Я уже упоминал о Крутой балке, в которой мне пришлось принять боевое крещение. Заключив нашу сравнительно небольшую группировку в кольцо, немцы начали методически уничтожать угодивших в капкан. Минометный и артиллерийский обстрелы не прекращались ни на минуту в течение нескольких дней и ночей. Особенно тяжело переносились налеты бомбардировщиков. Чудовищный грохот, разрывы, даже если они где-то в 100-200 метрах от тебя, кажутся буквально рядом. От панического ужаса я чуть не потерял сознание, сидел в ровике, согнувшись в три погибели, минут пятнадцать-двадцать, пока длился этот ад. Потом опомнился, невероятным усилием воли заставил себя выглянуть. Пушки чудом уцелели, расчеты тоже укрылись в ровиках. Пронесло!
В тот же день, однако, судьба подкинула еще одно испытание. Ближе к вечеру на батарею пожаловал командир дивизиона, остался доволен тем, что для нас все обошлось без потерь, потом сказал, что хочет переместить мои орудия примерно на полтора-два километра. Там пехотные ряды сильно поредели, если противник сунется - встретим прямой наводкой. Он привел меня на выбранную позицию, показал, как поставить пушки, и велел возвращаться на свою огневую, ждать приказа. Беда, однако, в том, что шли мы не по дороге, а тропками по сильно пересеченной местности - овражки, холмы, рощицы. Я заблудился и вышел прямо на заградотряд.
У меня были кое-какие представления о том, что это такое. Созданные для борьбы с дезертирами и перебежчиками, заградотряды сыграли свою роль в тяжелую для нас пору отступлений. Не знаю, сохранились ли они на заключительном, победном этапе военных действий. Рассказывали, что туда отбирают людей беспощадных и жестоких, у которых не дрогнет рука покарать труса и предателя. Насколько это так, мне предстояло теперь испытать на собственной шкуре. Их было двое - старший лейтенант и старшина, офицер был изрядно пьян. Не вступая в расспросы, он кричал, что я решил податься к немцам, позорю гордое звание советского человека. Особенно врезались в память слова: "Двойной позор тебе, гордому сыну Кавказа!" Начал поднимать автомат, но стоявший рядом старшина придержал его рукой и сказал:
- Погоди, старшой, пусть объяснит, куда шел.
Я сказал, что ходил на рекогносцировку, заблудился.
- Врешь! - заорал старший лейтенант. - Я тебя сейчас пристрелю как собаку!
Но старшина не уступал.
- Может, он правду говорит, потом, посмотри, совсем мальчишка. Отпусти его, не бери грех на душу.

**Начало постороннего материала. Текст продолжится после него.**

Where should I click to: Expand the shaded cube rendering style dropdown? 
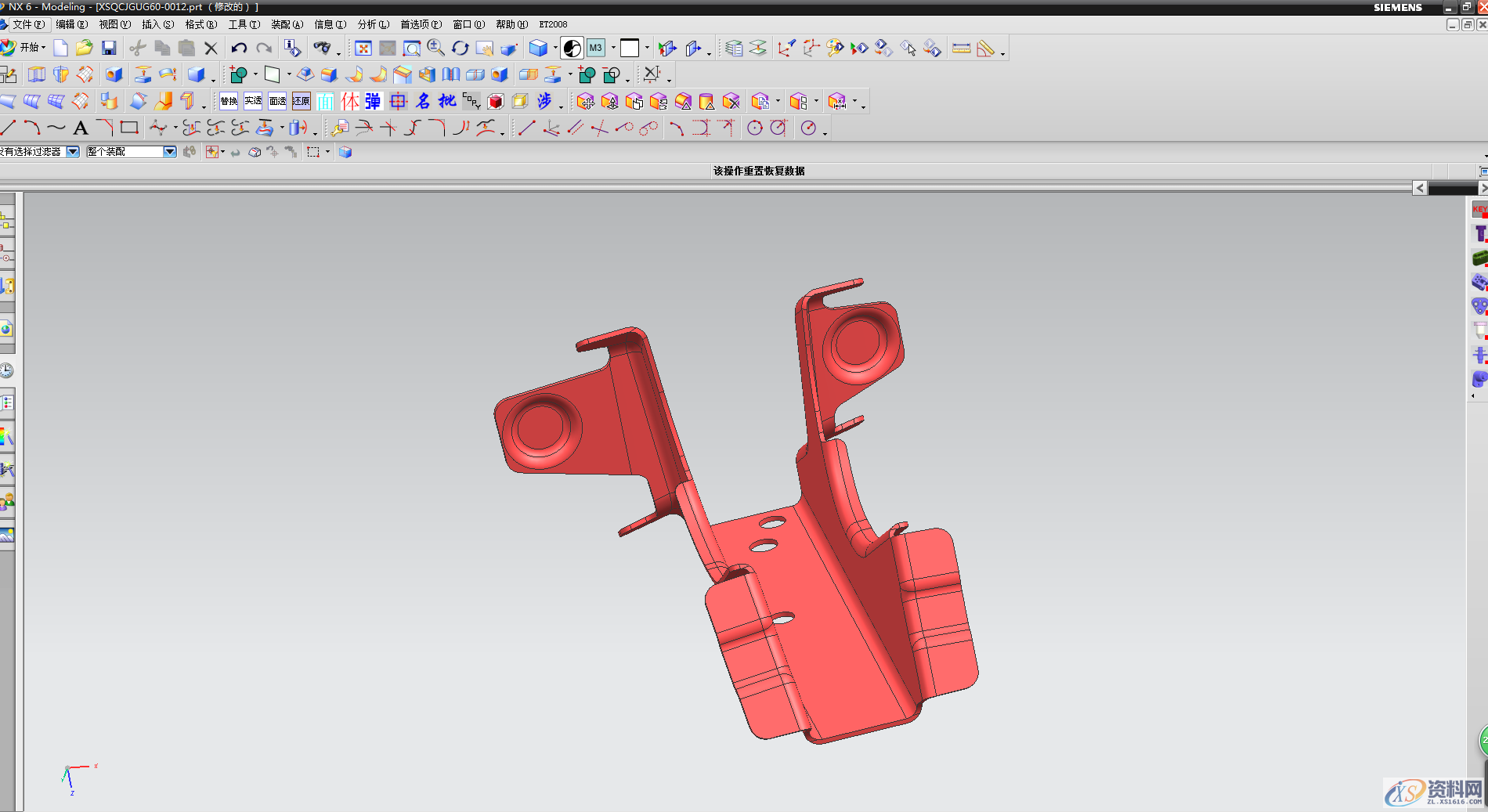coord(555,49)

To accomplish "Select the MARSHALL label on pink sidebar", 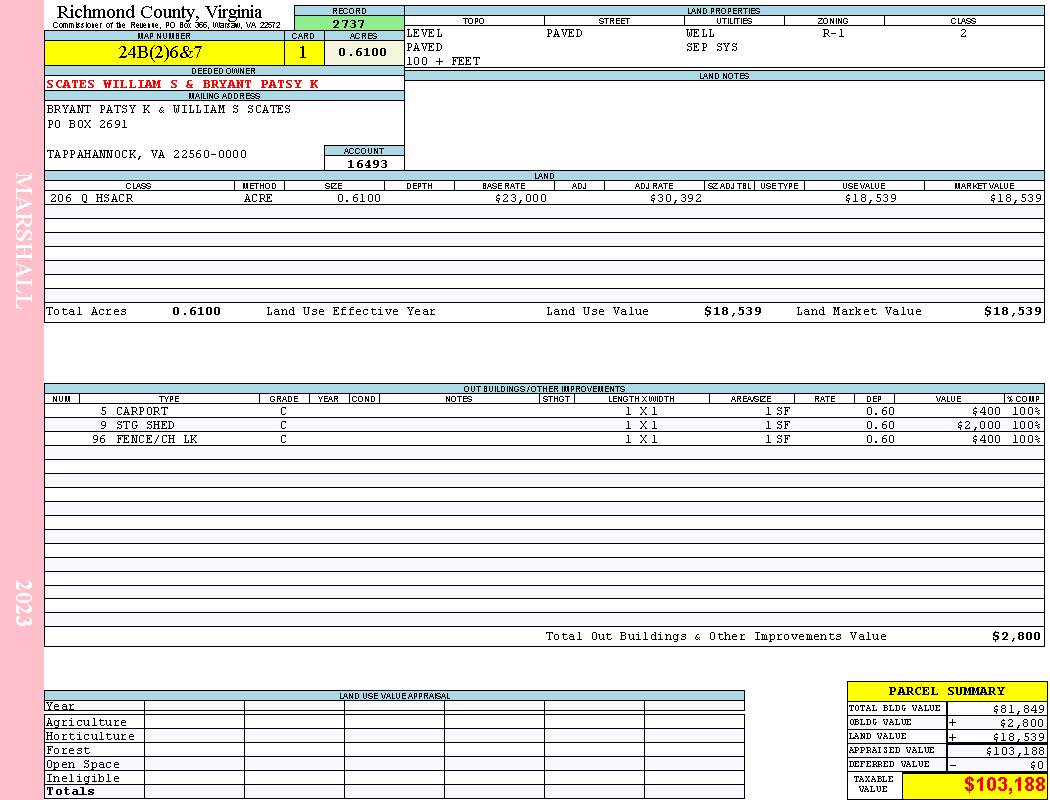I will [x=23, y=241].
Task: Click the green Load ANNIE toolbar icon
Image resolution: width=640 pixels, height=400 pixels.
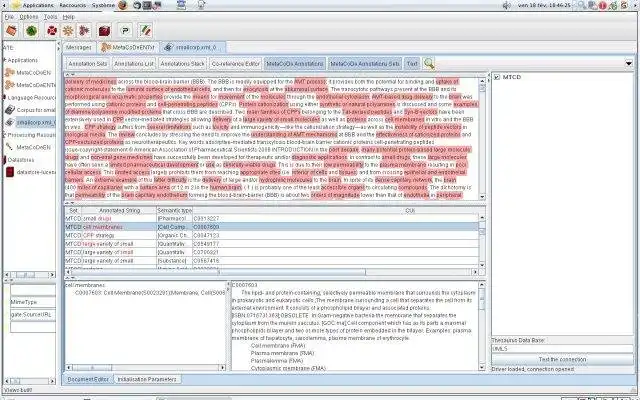Action: [x=31, y=31]
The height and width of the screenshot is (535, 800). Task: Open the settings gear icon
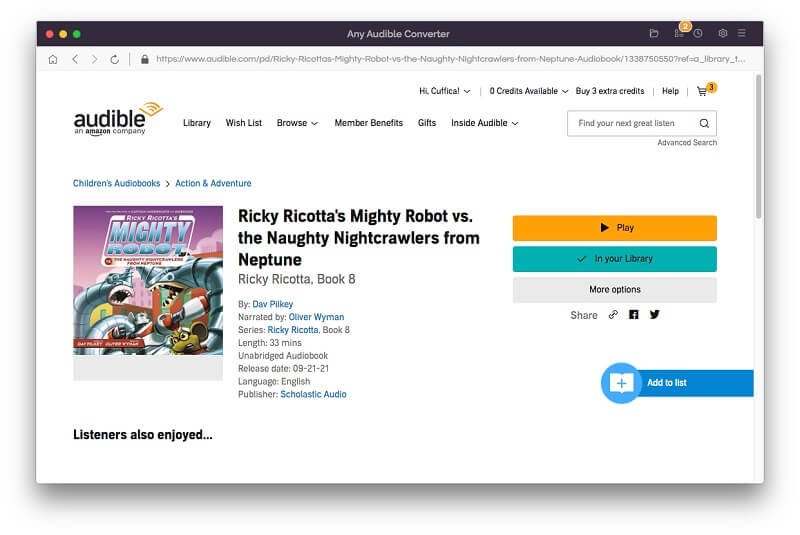[723, 33]
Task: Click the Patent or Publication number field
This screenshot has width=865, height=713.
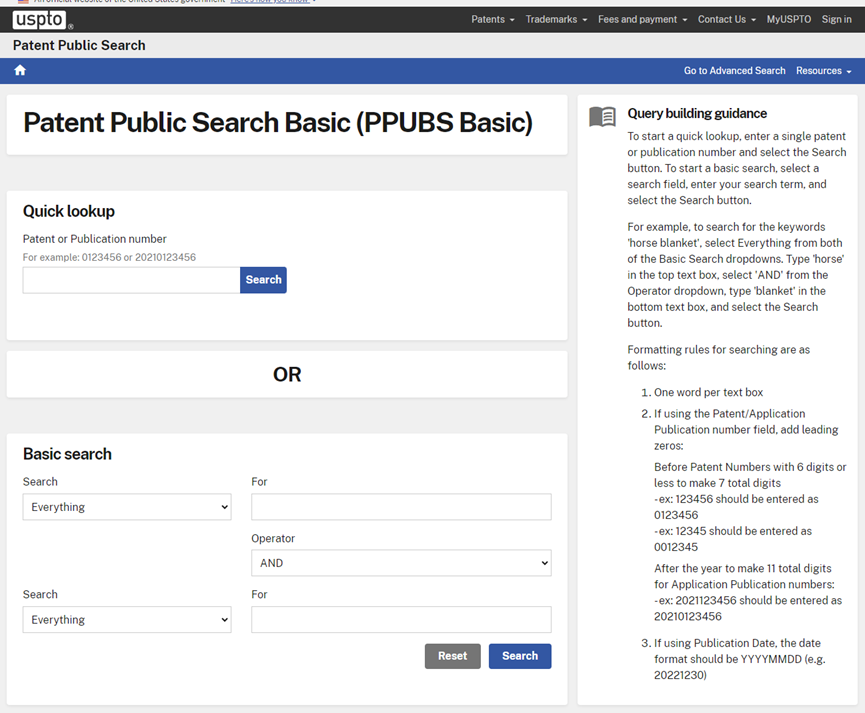Action: tap(132, 280)
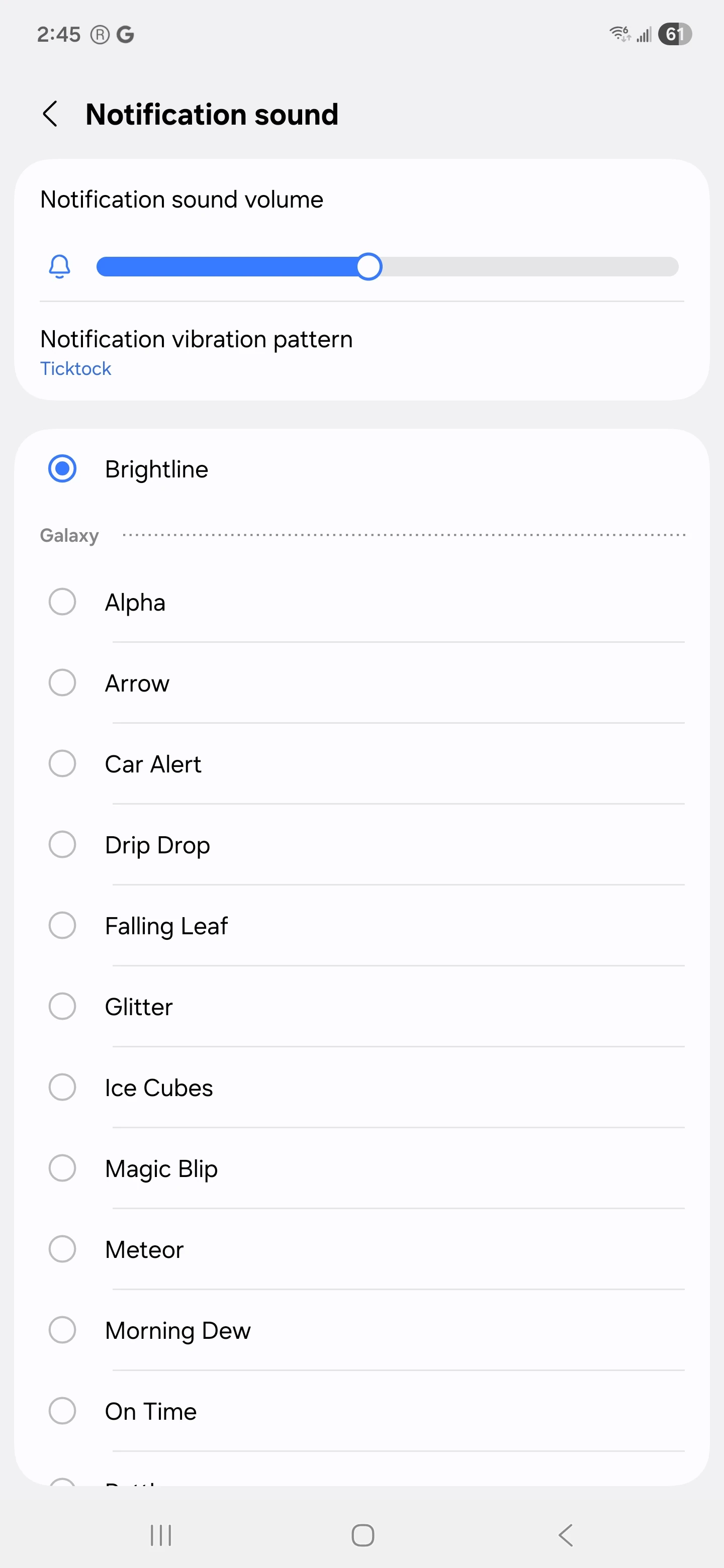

Тот, однако, не унимался, продолжал кричать:
- Пусти, я его сейчас!..
Старшина крикнул:
- Иди, не бойся!
Я повернулся и пошел. До поворота дороги, где можно было укрыться за деревьями, метров двадцать. Прошагал половину этого расстояния и слышу сзади звук взведенного курка. Тогда я обернулся, ни живой ни мертвый и выдавил из себя:
- Стреляешь, стреляй в грудь, не в спину.
Старшина опять с силой пригнул руку своего начальника книзу и закричал:
- Уходи, тебе говорят!
Я повернулся, прошагал оставшиеся несколько метров и, очутившись под спасительным прикрытием леса, задал такого стрекача, что чуть не перемахнул всю Крутую балку до другого заград-отряда.
Потом, уже придя в себя, я стал размышлять, случайно ли пьяненький старший лейтенант не нажал курок. Не было ли это спектаклем, разыгранным по заранее продуманному сценарию с целью запугать насмерть, чтобы мысль о дезертирстве, если она и была, впредь отвергалась с порога?
Как бы то ни было, хотите верьте, хотите нет, после этого потрясения я перестал бояться, просто забыл, что такое страх. Даже начал бравировать своей удалью: не залегал в ровик при артоб-стреле, не торопясь пересекал простреливаемое оружейным огнем пространство. В конце концов схлопотал выволочку от начальства за безрассудство и дурной пример, который я показываю подчиненным, лезя на рожон.
Мое бесстрашие, однако, подверглось еще одному испытанию, когда батарея заняла позицию у Днепра. Ничто не предвещало беды. Мы спокойно отрыли укрытия для пушек, добротные ровики для расчетов и расположившегося здесь же взвода управления. Поставили полевую кухню, пообедали, вдруг над головами послышался нудный, протяжный гул. Его узнавали безошибочно - "Рама". "Жди неприятностей", - буркнул кто-то, остальные отмахнулись: может быть, пронесет, ведь не узнаешь, кого высматривал фашистский летчик.
Увы, именно нас. Не прошло и получаса, как на батарею налетела эскадрилья "музыкантов", как окрестили низколетящие штурмовики. Сбросили бомбы над орудиями, развернулись, осыпали пулеметными очередями людей в ровиках, затем по второму кругу над орудиями, и так несколько заходов, пока не истратили весь боезапас. Этот первый налет мы, уже привычные к бомбежкам, перенесли сравнительно легко, надеясь, что тем дело и кончится. Не тут-то было. В течение нескольких часов, до полной темноты, одна эскадрилья за другой методически утюжила батарею, вдавливая ее в приднепровский песок. Пользовались тем, что у нас не было никакого прикрытия с воздуха. Командование собирало силы для форсирования Днепра, и весь участок напротив Херсона остался под открытым небом.